American baseball player

Samuel Francis Calderone (February 6, 1926 – November 28, 2006) was an American professional baseball catcher who spent three seasons (1950; 1953–1954) in Major League Baseball as a member of the New York Giants and Milwaukee Braves. Calderone threw and batted right-handed, stood 5 ft 10 in tall and weighed 185 lb.

Born in Beverly, New Jersey, Calderone played baseball, football and golf at Burlington City High School.

Calderone first signed with the Giants' archrivals, the Brooklyn Dodgers, in 1945 but could not make the Major League team, despite batting .317, .293 and .316 in successive minor league seasons. He was selected by New York in the 1949 Rule 5 draft and spent the season as the backup to regular Giant catcher Wes Westrum, batting .299 in 34 games and 67 at bats. He served in the United States Army during the Korean War and lost the 1951–1952 seasons to military service. One of his teammates on the 1951 Fort Myer, Virginia, Army team was Boston Braves southpaw pitcher Johnny Antonelli, and a year after Calderone returned to baseball, he and Antonelli would figure in a major trade between the Giants and the Milwaukee Braves prior to the season. In the deal, the Giants' 1951 hero Bobby Thomson and Calderone were swapped to Milwaukee for Antonelli, pitcher Don Liddle, catcher Ebba St. Claire, infielder Billy Klaus and $50,000. Antonelli would help lead the 1954 Giants to the world championship, going 21–7, leading the National League in earned run average, and picking up a win and a save against the Cleveland Indians in the Giants' World Series sweep.

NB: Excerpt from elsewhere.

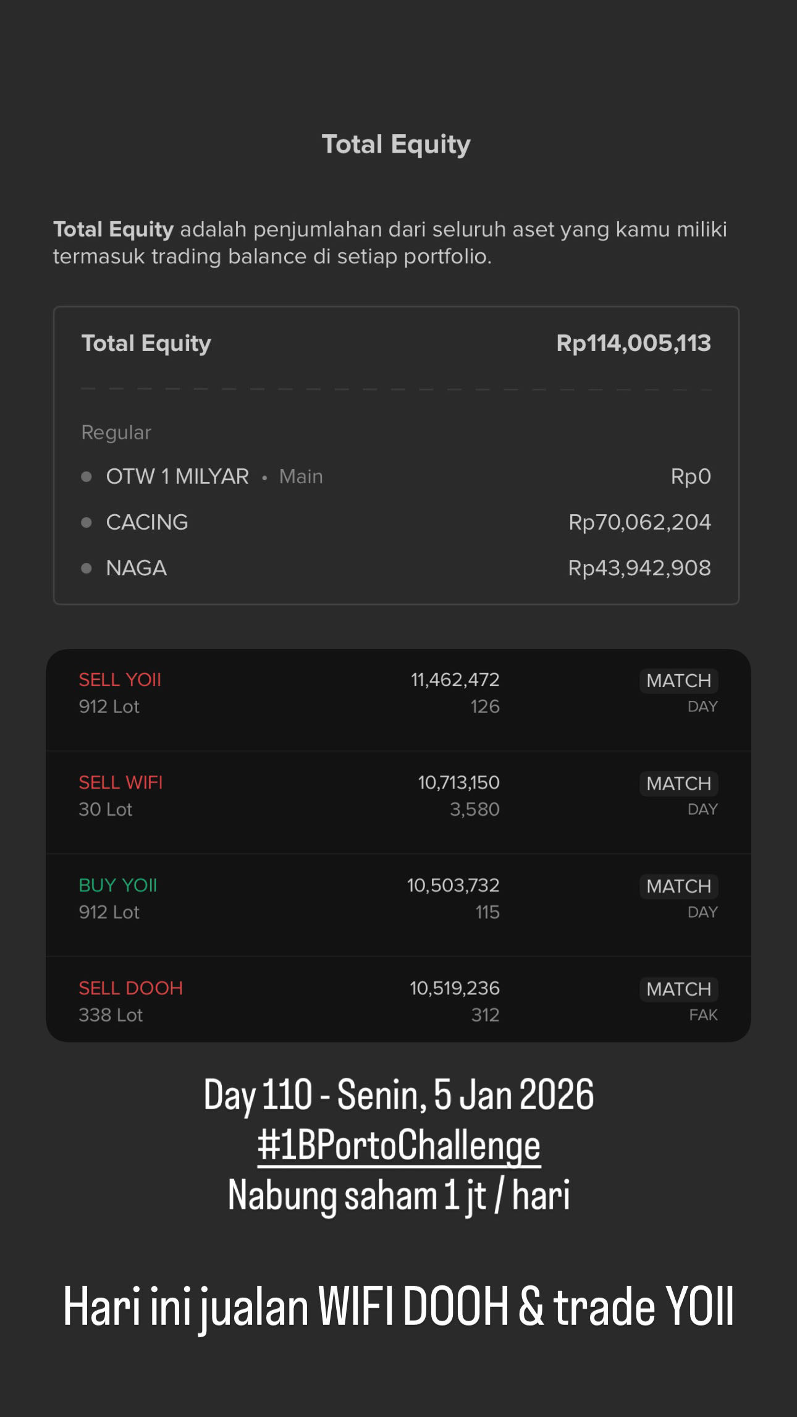Click the bullet dot beside OTW 1 MILYAR
The height and width of the screenshot is (1417, 797).
[x=86, y=476]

Calderone, meanwhile, served as the Braves' third-string receiver that season and batted only 29 times, although he rang up 11 hits for a .379 average. He was sent to the Pacific Coast League for 1955 and finished his playing career in Triple-A in 1958. He managed in the Giants' minor league system briefly before leaving baseball. All told, Calderone appeared in 91 Major League games, batting 141 times with 41 hits.

Sam Calderone died at age 80 in Mount Holly, New Jersey.